Here's how to set up a Telnet session through an SSH tunnel:
1. On the server, start the Telnet server and the SSHD server.
2. On the client, start an SSH session to the server (named "servername" in this example) and use the "-L" SSH command-line option to specify that traffic directed to port 12345 on the client (localhost) is to be redirected across the SSH connection to the port used by Telnet (23) on the server (servername):
ssh -L12345:localhost:23 -N servername
(Note: The "-N" option says we only want SSH to set up the port-forwarding tunnel-we don't want to issue any remote commands in the SSH session.) The preceding command syntax is what youd enter from within an i5/OS PASE session started with the CALL QP2TERM CL command. This CL command can also be used:
CALL PGM(QP2TERM) PARM(/QOpenSys/usr/bin/ssh
-L12345:localhost:23 -N servername)
As long as this SSH session remains active, other users on the client machine can Telnet to the server across the encrypted tunnel by starting a Telnet session to the localhost (127.0.0.1) IP address and port 12345 on the client. The CL incantation to start such a Telnet session looks like this:
TELNET RMTSYS(*INTNETADR) INTNETADR(LOCALHOST) PORT(12345)

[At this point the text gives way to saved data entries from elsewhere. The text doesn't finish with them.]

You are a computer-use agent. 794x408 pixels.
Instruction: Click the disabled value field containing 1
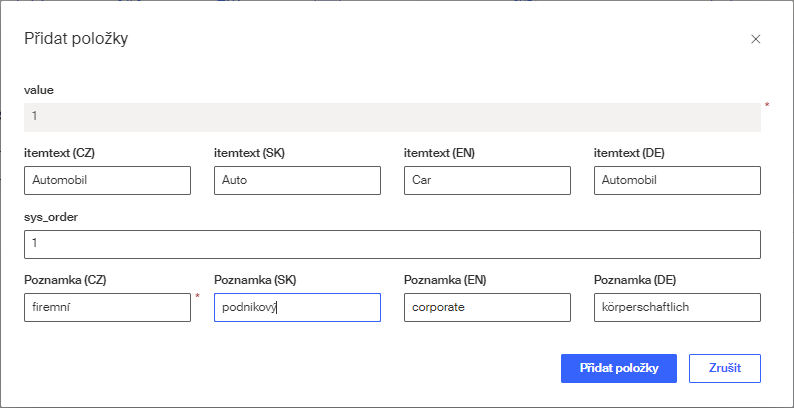tap(392, 117)
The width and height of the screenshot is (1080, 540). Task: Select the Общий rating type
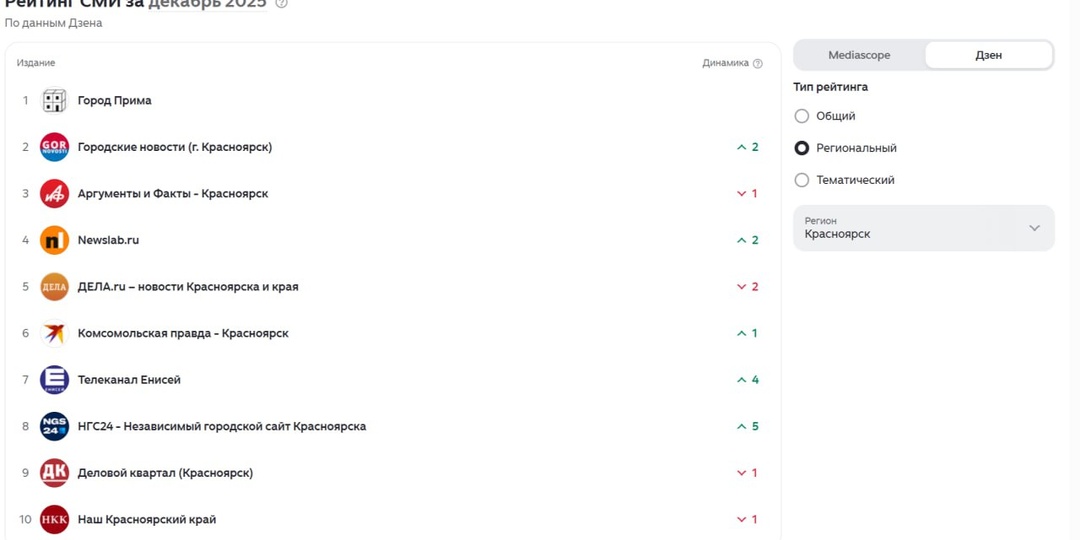[802, 116]
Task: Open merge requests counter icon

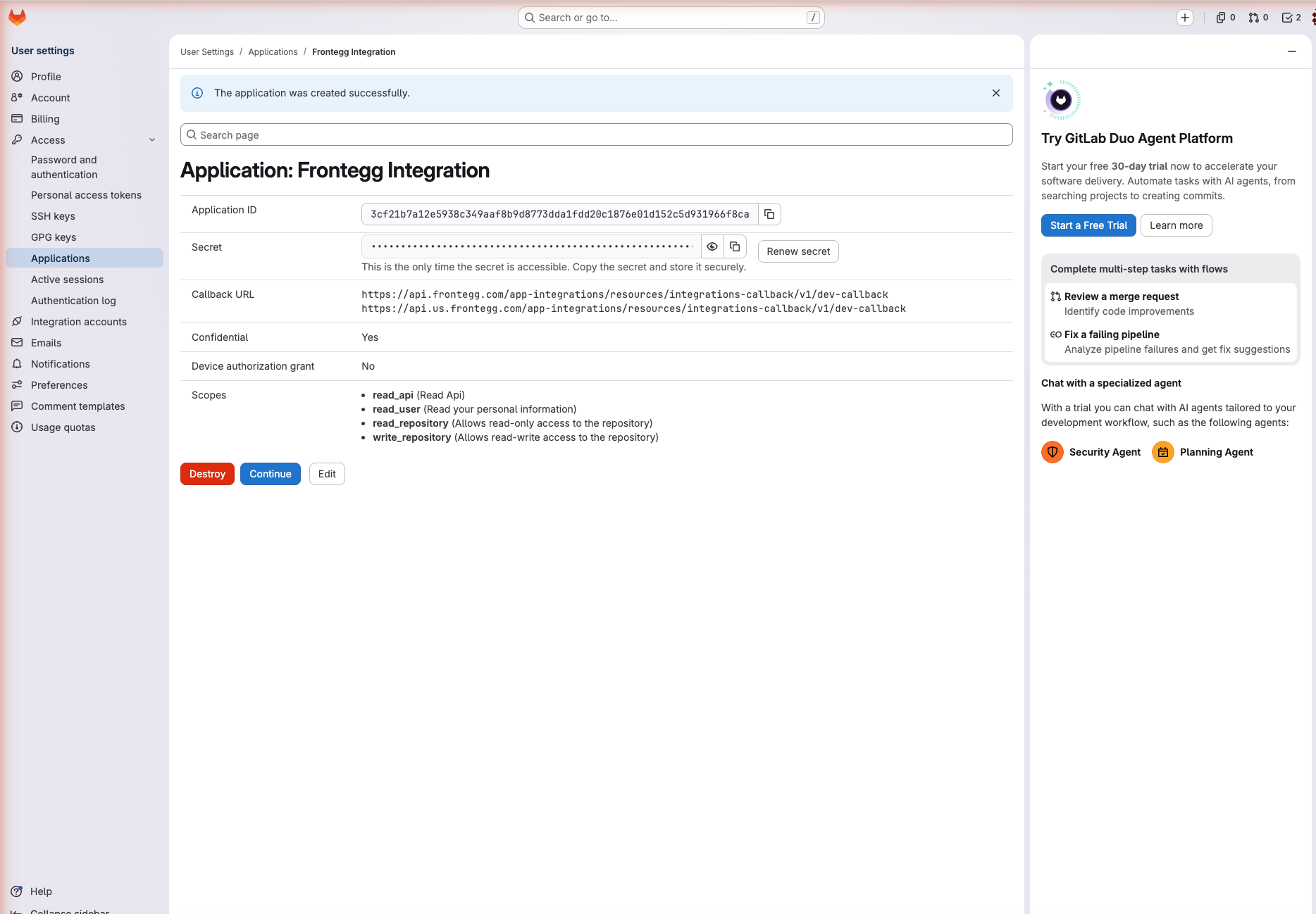Action: 1258,18
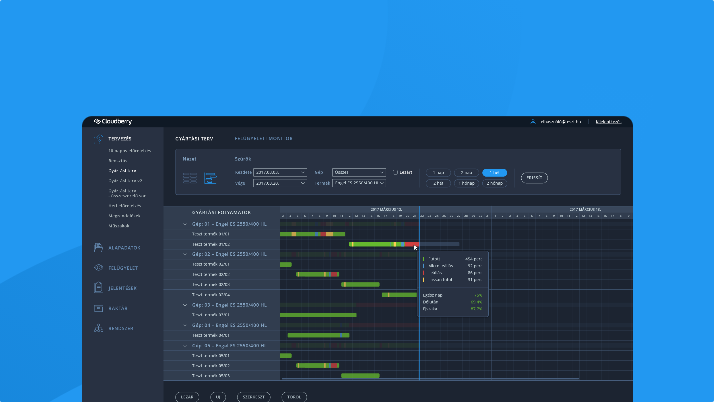Click the Jelentések sidebar icon
The image size is (714, 402).
click(98, 288)
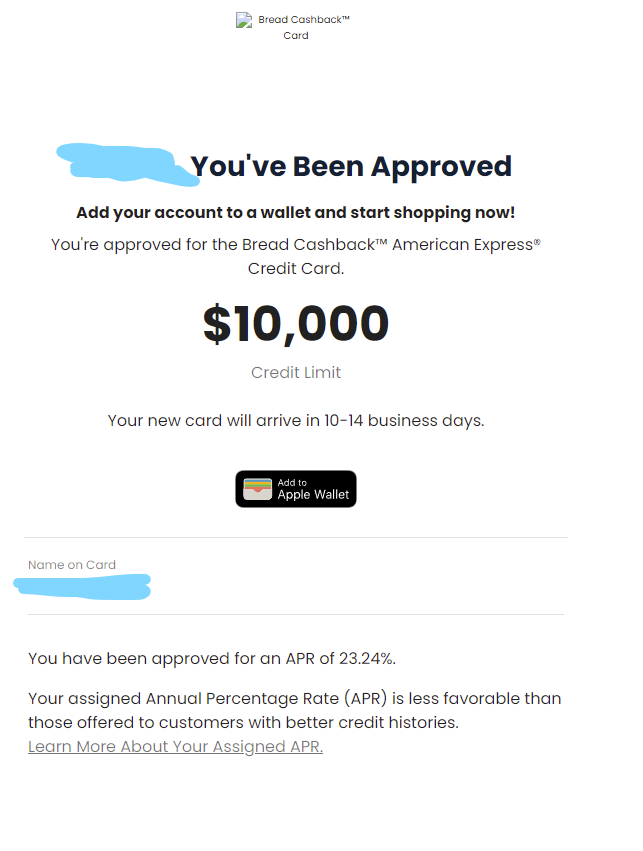Screen dimensions: 643x851
Task: Open Learn More About Your Assigned APR
Action: [175, 746]
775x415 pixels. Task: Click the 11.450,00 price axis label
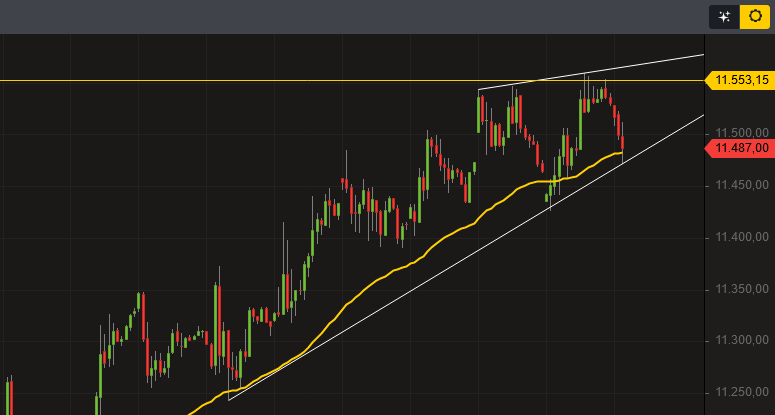[x=741, y=185]
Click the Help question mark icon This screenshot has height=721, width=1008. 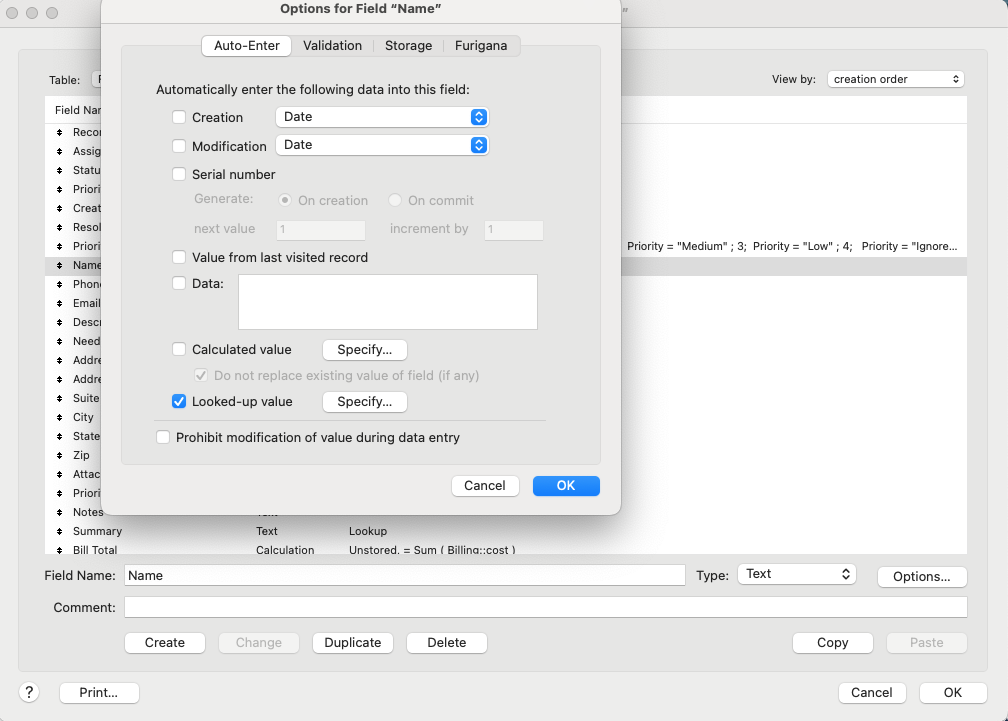(28, 692)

As another example, the i5/OS POP3 server doesnt support SSL so passwords and e-mail messages flow across the network in the clear. We can set up a tunnel between port 12346 on the local host to port 110 (the POP3 port) on the server using this SSH command:
ssh -L12346:localhost:110 -N servername
By configuring the e-mail client to check for mail on port 12346 of the localhost, the communication (passwords and e-mail messages) will be retrieved across the network through the encrypted SSH tunnel.
SSH port forwarding can also help simplify firewall configuration. SSH clients connect to port 22 on the server by default (this port can be changed in the SSHD configuration file). By using SSH port forwarding, you can eliminate the need to open other ports on the firewall between the insecure network and your i5/OS system. Continuing the previous examples of routing Telnet (port 23) and POP3 (port 110) through the SSH tunnel, only connections on port 22 would need to be allowed. The communication on port 23 (or port 110) doesnt need to be opened on the firewall. It should also be noted that use of the "-g" option on SSH should be avoided. "-g" indicates to SSH to allow remote connections to any locally forwarded port. Using the earlier Telnet example, if we were to add "-g" to the SSH invocation, users of a third system could Telnet to port 12345 on the SSH client and be routed through the SSH tunnel to the remote Telnet server, too. This presents a sort of back door to the destination Telnet server since it looks like the connection is coming from the SSH client machine, not the third system.
By using SSH port forwarding, you can route the Telnet traffic through an encrypted tunnel provided by an active SSH session, thus preventing the Telnet traffic from being observed on the network.